With the widespread application of platinum drugs in antitumor therapy, the incidence of platinum drug adverse events (ADEs) is always severe. This study aimed to explore the adverse event signals of Cisplatin, Carboplatin and Oxaliplatin, three widely used platinum-containing drugs, and to provide a reference for rational individualized clinical drug use.
The adverse event report data of the three platinum drugs from the first quarter of 2017 to the fourth quarter of 2021 were extracted from the FAERS database, and the data mining and risk factors for the relevant reports were carried out using the reporting odds ratio (ROR) method the proportional reporting ratio (PRR)and the comprehensive criteria (MHRA) method.
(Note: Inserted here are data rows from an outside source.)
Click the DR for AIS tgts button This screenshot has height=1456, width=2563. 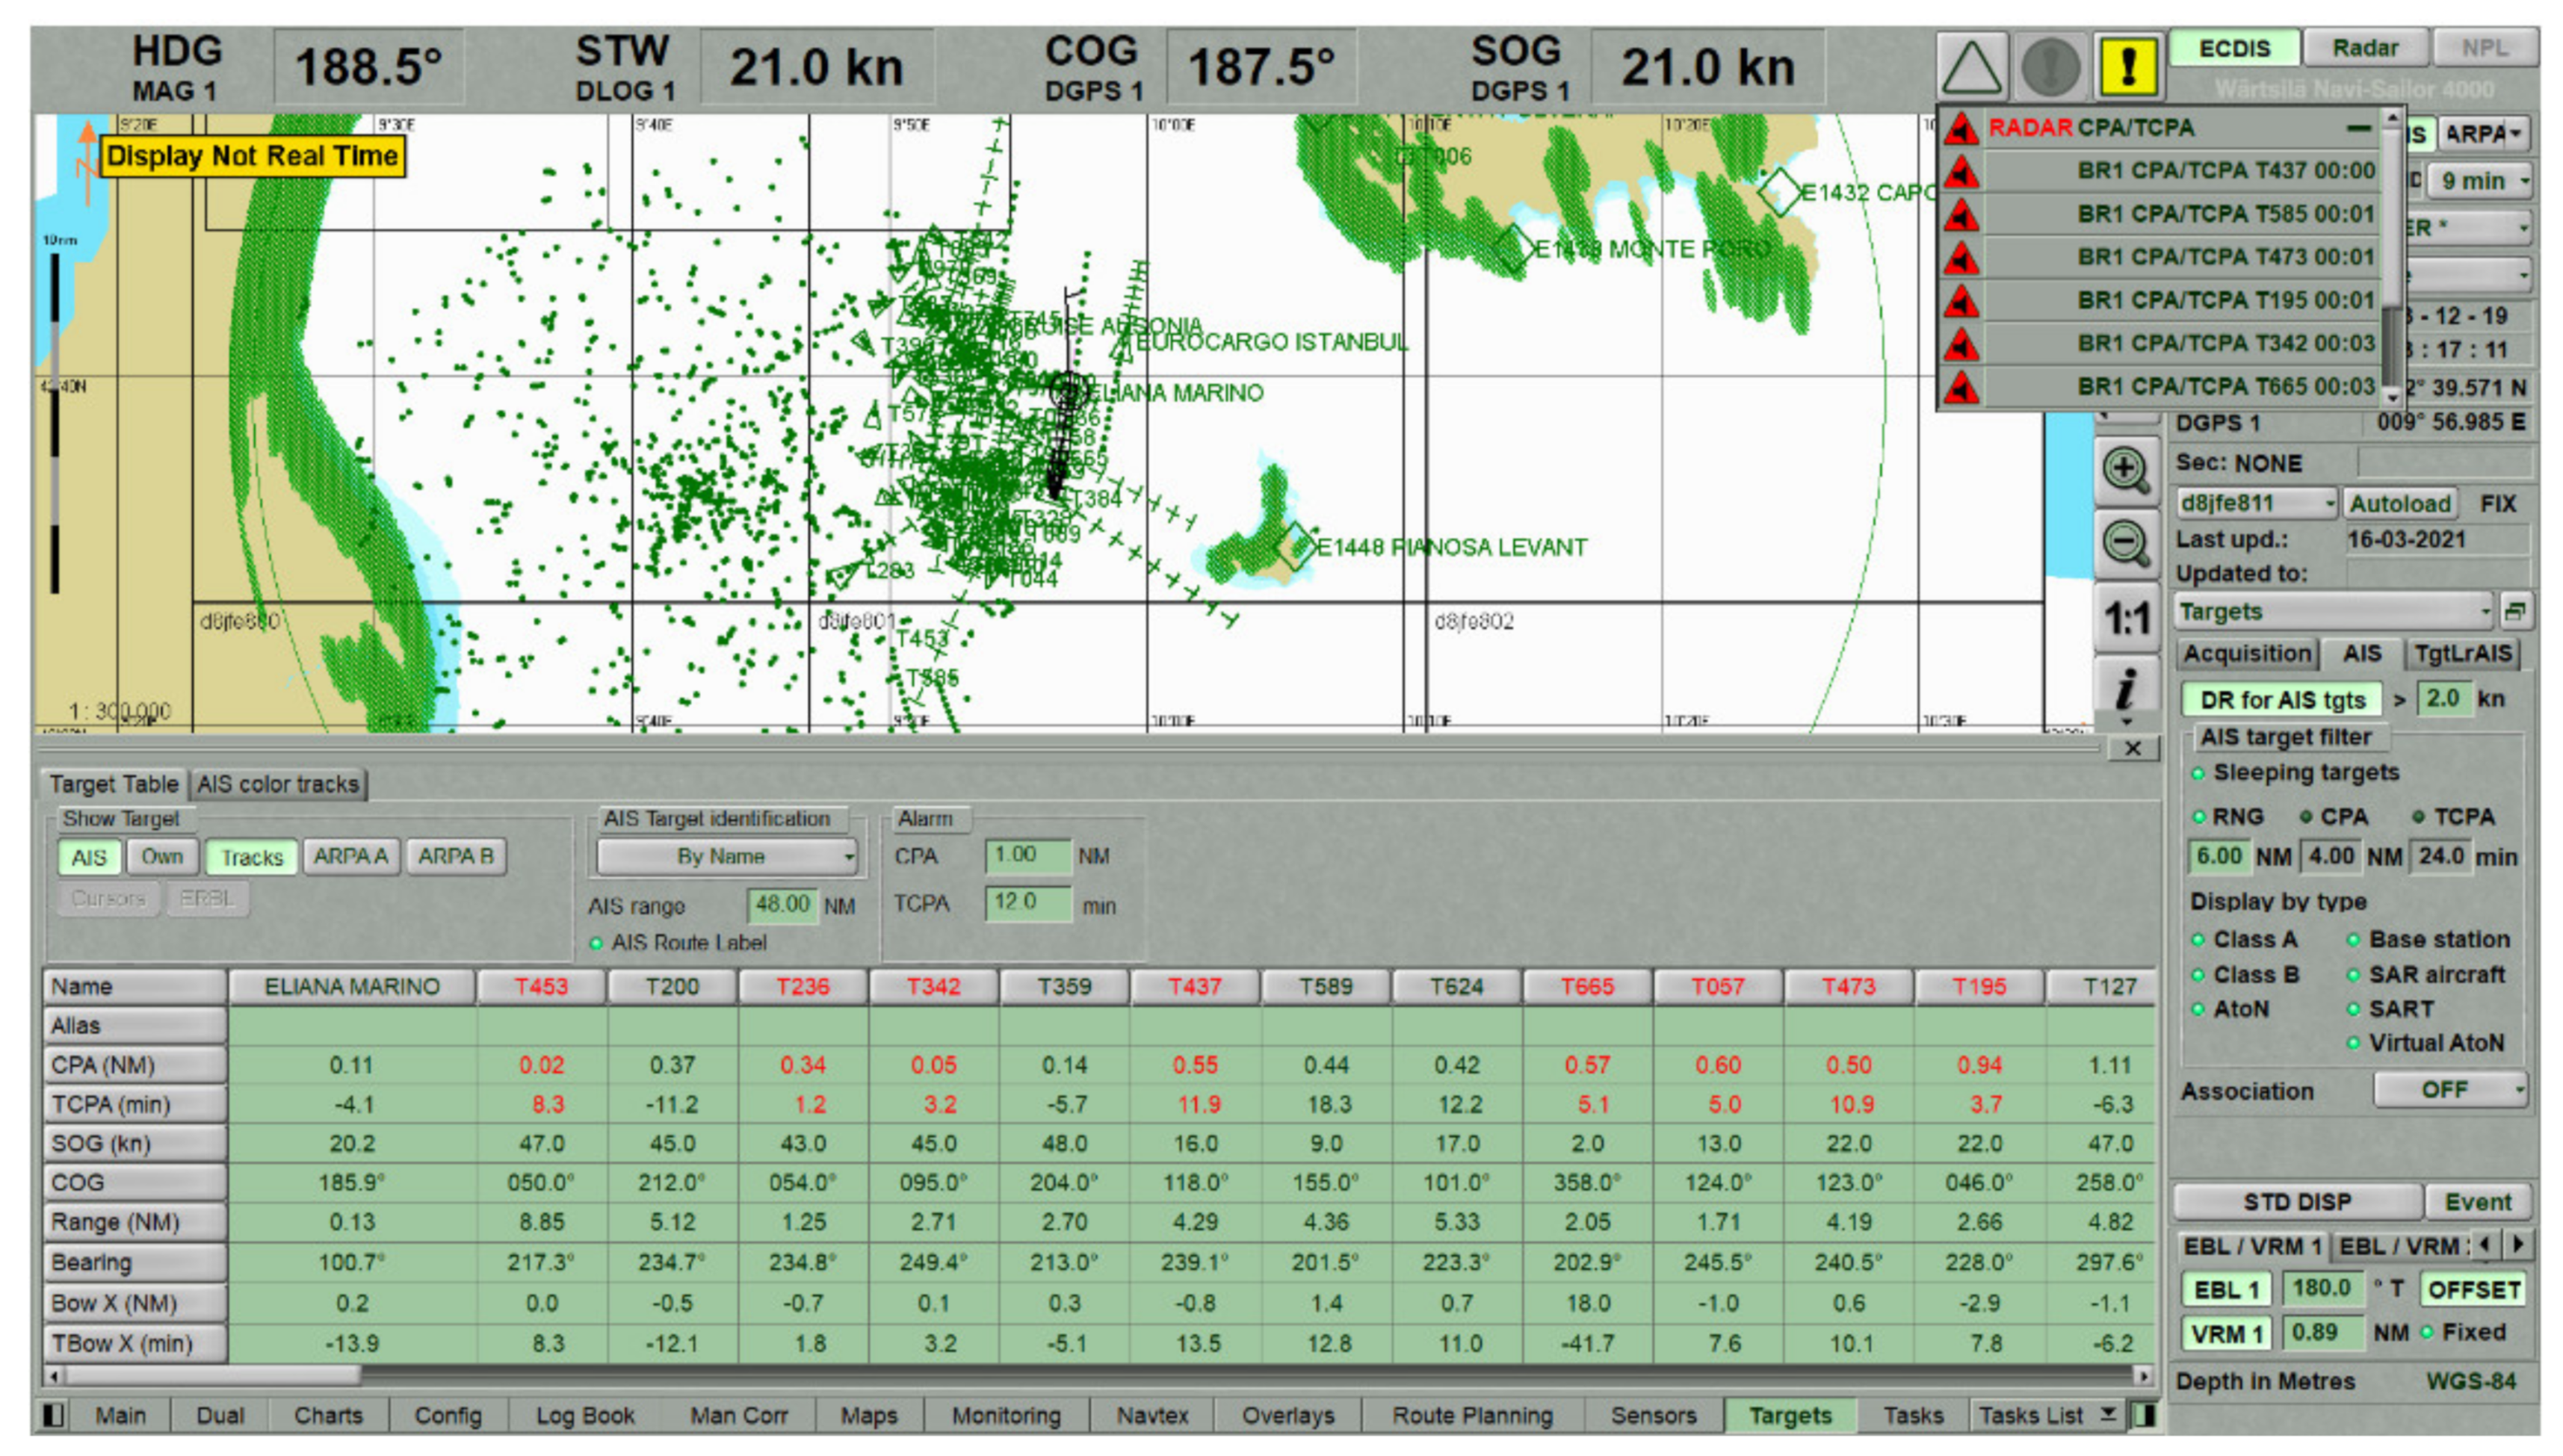pyautogui.click(x=2282, y=699)
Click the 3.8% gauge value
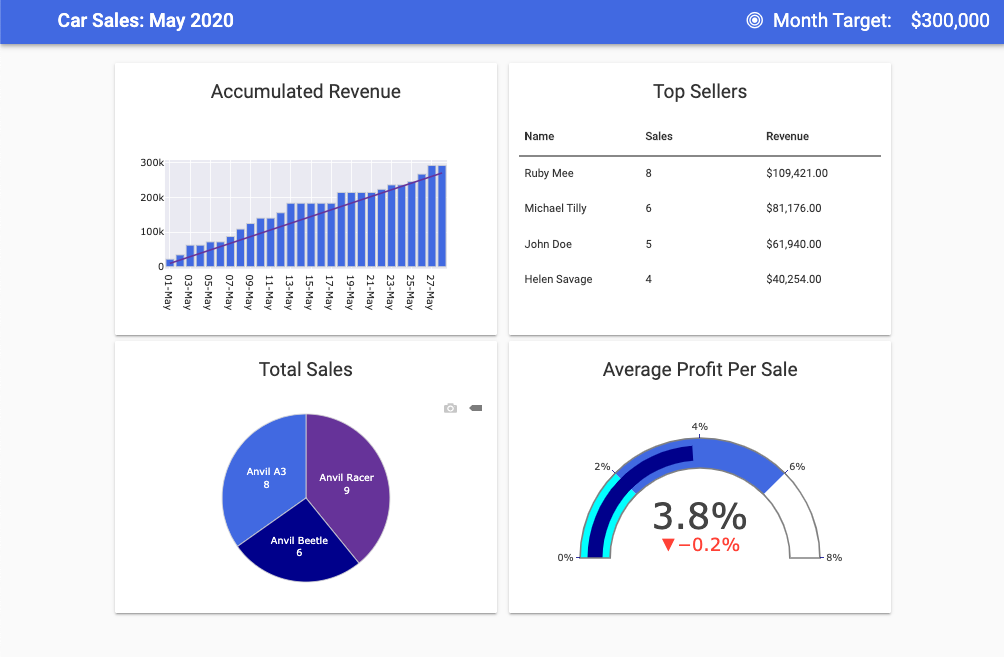This screenshot has height=657, width=1004. 699,516
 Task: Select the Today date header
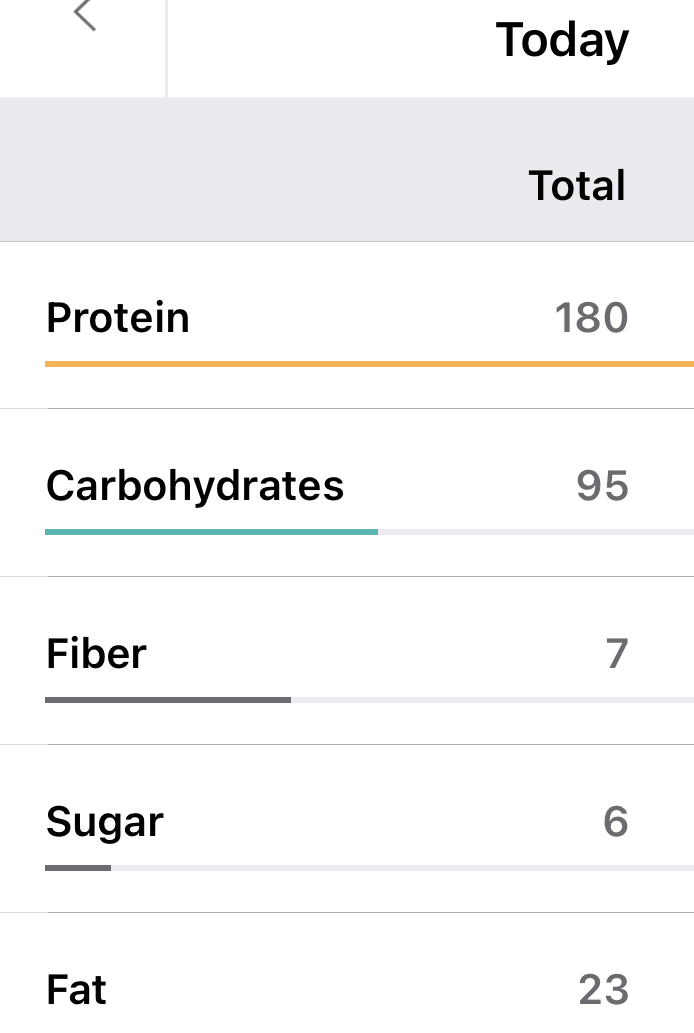[562, 41]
A total of 1853 effective adverse event signals were obtained for the three platinum agents, including 558 effective signals for Cisplatin, 896 effective signals for Carboplatin, and 399 effective signals for Oxaliplatin. The signals involve 23 effective different system organs (SOCs). The adverse events of Cisplatin are mainly fixed on blood and lymphatic system diseases, gastrointestinal diseases, systemic diseases and various reactions at the administration site. The adverse events of Carboplatin are mainly focused on blood and lymphatic system diseases, respiratory system, thoracic and mediastinal diseases, while the adverse events of Oxaliplatin are mainly concentrated in respiratory system, thoracic and mediastinal diseases, various nervous system diseases, and gastrointestinal system diseases.
It was found that the main systems involved in common adverse events of platinum drugs are different, and the correlation strength of platinum drugs with the certain adverse events of each system is different.